Moudafi’s generalizations are called viscosity approximations. These methods can be applied to convex optimization, linear programming, monotone inclusions, and elliptic differential equations [30]. In 2004, Xu [36] extended Moudafi’s results from Hilbert spaces to more general Banach spaces. Suzuki [30] used Meir-Keeler type contractions f in (1.7) to find fixed points of S in Banach spaces. Recently, Song and Liu [1] considered the following viscosity approximations:

$$\begin{aligned}& v_{n}=\alpha_{n} f(v_{n})+(1- \alpha_{n})S_{n}(v_{n}); \\& u_{n+1}=\alpha_{n} f(u_{n})+(1- \alpha_{n})S_{n}(u_{n}) \end{aligned}$$

for \(n \in\mathbb{N}\), where \(S_{n}:Y\to Y\) is a sequence of nonexpansive mappings and \(f:Y\to Y\) is a weakly contractive mapping.

In this paper, motivated by Moudafi [35], Kopecká and Reich [37], Suzuki [30] and Song and Liu [1], we study viscosity approximations with a more general class of weakly contractive mappings. We show that Moudafi’s viscosity approximations can be obtained from Browder and Halpern type convergence results.

2 Convergence results

Throughout this section, \(\psi,\varphi:[0,\infty)\rightarrow[0,\infty)\) are continuous and strictly increasing functions such that

$$\psi(t)=0=\varphi(t)\quad \mbox{if and only if}\quad t=0. $$

Our main results are prefaced by the following lemmas and propositions.

Lemma 2.1

[24, 33]

Let Y be a nonempty convex subset of a smooth Banach space X and Z a nonempty subset of Y. Let J be the duality mapping from X into \(X^{\ast}\), and \(P:Y\rightarrow Z\) a retraction.
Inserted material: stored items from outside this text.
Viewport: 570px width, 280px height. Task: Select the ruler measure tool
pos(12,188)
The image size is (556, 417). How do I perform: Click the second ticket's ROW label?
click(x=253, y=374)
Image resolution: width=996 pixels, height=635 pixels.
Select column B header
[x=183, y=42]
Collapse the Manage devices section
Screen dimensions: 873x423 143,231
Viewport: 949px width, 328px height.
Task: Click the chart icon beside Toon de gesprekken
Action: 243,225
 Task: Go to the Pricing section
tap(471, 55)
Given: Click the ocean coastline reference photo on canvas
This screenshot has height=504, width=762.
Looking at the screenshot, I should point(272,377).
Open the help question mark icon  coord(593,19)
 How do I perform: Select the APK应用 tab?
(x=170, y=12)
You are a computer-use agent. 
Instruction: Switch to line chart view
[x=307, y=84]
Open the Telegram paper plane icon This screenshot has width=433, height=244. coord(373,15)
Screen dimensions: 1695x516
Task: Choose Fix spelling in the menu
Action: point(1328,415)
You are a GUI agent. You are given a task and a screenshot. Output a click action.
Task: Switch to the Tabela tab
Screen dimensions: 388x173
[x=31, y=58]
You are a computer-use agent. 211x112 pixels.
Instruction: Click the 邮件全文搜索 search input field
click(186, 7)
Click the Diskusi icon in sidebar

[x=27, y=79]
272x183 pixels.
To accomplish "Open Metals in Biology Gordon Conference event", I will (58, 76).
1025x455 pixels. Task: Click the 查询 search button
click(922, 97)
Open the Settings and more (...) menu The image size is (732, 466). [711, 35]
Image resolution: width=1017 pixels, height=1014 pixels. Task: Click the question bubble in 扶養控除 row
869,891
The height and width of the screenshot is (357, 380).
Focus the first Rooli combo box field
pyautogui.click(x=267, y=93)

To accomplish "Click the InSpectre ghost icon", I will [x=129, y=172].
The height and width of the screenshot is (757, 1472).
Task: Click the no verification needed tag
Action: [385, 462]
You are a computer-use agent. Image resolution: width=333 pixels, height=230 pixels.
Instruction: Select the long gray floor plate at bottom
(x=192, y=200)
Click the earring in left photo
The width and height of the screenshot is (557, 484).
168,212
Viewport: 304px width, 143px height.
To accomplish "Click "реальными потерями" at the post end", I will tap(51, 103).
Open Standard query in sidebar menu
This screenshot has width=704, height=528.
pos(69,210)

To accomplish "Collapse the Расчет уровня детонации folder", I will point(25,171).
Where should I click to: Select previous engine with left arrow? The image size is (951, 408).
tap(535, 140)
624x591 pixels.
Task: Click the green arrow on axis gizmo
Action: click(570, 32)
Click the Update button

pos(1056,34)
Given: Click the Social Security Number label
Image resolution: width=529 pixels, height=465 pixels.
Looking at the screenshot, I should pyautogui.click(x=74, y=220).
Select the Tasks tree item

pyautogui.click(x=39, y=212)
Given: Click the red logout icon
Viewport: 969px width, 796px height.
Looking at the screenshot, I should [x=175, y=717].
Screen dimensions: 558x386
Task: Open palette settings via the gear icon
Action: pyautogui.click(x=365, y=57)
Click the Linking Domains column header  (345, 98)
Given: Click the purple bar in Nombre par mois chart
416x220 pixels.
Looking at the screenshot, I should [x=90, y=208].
Then P is both sunny and nonexpansive if and only if

$$ \bigl\langle x-P(x),J\bigl(y-P(x)\bigr)\bigr\rangle \leq0 $$

for all \(x \in Y\) and \(y\in Z\).

Lemma 2.2

[38]

Let \(\{\alpha_{n}\}\) be a sequence of positive reals and \(\{\beta_{n}\}\) a sequence of nonnegative reals such that

$$\lim_{n\to\infty}\alpha_{n}=0,\qquad \sum _{n=1}^{\infty}\alpha_{n}=\infty \quad\textit{and} \quad\lim_{n\to\infty}\frac{\beta_{n}}{\alpha_{n}}=0. $$

Further, consider a sequence of nonnegative reals \(\{\ell_{n}\}\) and the recursive inequality

$$\ell_{n+1}\leq\ell_{n}-\alpha_{n}\xi( \ell_{n})+\beta_{n} $$

for \(n\in\mathbb{N}\cup\{0\}\), where \(\xi(\ell)\) is continuous strictly increasing for \(\ell\geq0\) and \(\xi(0)=0\). Then

  1. (1)

    \(\lim_{n\to\infty}\ell_{n}=0\);

  2. (2)

    there exists a subsequence \(\{\ell_{n_{k}}\}\) of \(\{\ell_{n}\}\) such that

    $$\begin{aligned}& \ell_{n_{k}}\leq \xi^{-1} \biggl(\frac{1}{\sum_{m=0}^{n_{k}}\alpha_{m}}+ \frac{\beta _{n_{k}}}{\alpha_{n_{k}}} \biggr), \\ & \ell_{n_{k}+1}\leq \xi^{-1} \biggl(\frac{1}{\sum_{m=0}^{n_{k}}\alpha_{m}}+ \frac{\beta _{n_{k}}}{\alpha_{n_{k}}} \biggr)+\beta_{n_{k}}, \\ & \ell_{n}\leq \ell_{n_{k}+1}-\sum_{m=n_{k+1}}^{n-1} \frac{\alpha_{m}}{\theta_{m}},\quad n_{k}+1< n< n_{k+1},\theta_{m}=\sum_{i=0}^{m} \alpha_{i}, \\ & \ell_{n+1}\leq \ell_{0}-\sum_{m=1}^{n} \frac{\alpha_{m}}{\theta_{m}}\leq\ell_{0},\quad 1\leq n< n_{k}-1, \\ & 1\leq n_{k}\leq s_{\max}=\max \Biggl\{ s, \sum _{m=0}^{s}\frac{\alpha_{m}}{\theta_{m}}\leq \ell_{0} \Biggr\} . \end{aligned}$$

Definition 2.3

[30]

Let \(\{S_{n}\}\) be sequence of nonexpansive mappings on a closed convex subset Y of a Banach space X and \(F=\bigcap_{n=0}^{\infty }F(S_{n})\neq\emptyset\).

  1. (A)

    Let \(\{\alpha_{n}\}\) be a sequence in \((0,1]\) with \({\lim}_{n\rightarrow\infty}\alpha_{n}=0\). Then \((X,Y,\{S_{n}\},\{ \alpha_{n}\})\) is said to satisfy Browder property if for each \(z \in Y\), a sequence \(\{v_{n}\}\) defined by

    $$ v_{n}=\alpha_{n}z+(1-\alpha_{n})S_{n}(v_{n}), $$
    (2.1)

    for \(n \in\mathbb{N}\), converges strongly.

  2. (B)

    Let \(\{\alpha_{n}\}\) be a sequence in \([0,1]\) with \(\lim_{n\rightarrow\infty}\alpha_{n}=0\) and \(\sum_{n = 1}^{\infty}\alpha_{n}=\infty\). Then \((X,Y,\{S_{n}\},\{\alpha_{n}\})\) is said to satisfy Halpern’s property if for each \(z \in Y\), a sequence \(\{v_{n}\}\) defined by

    $$ v_{1}\in Y, \qquad v_{n+1}= \alpha_{n}z+(1-\alpha_{n})S_{n}(v_{n}), $$
    (2.2)

    for \(n \in\mathbb{N}\), converges strongly.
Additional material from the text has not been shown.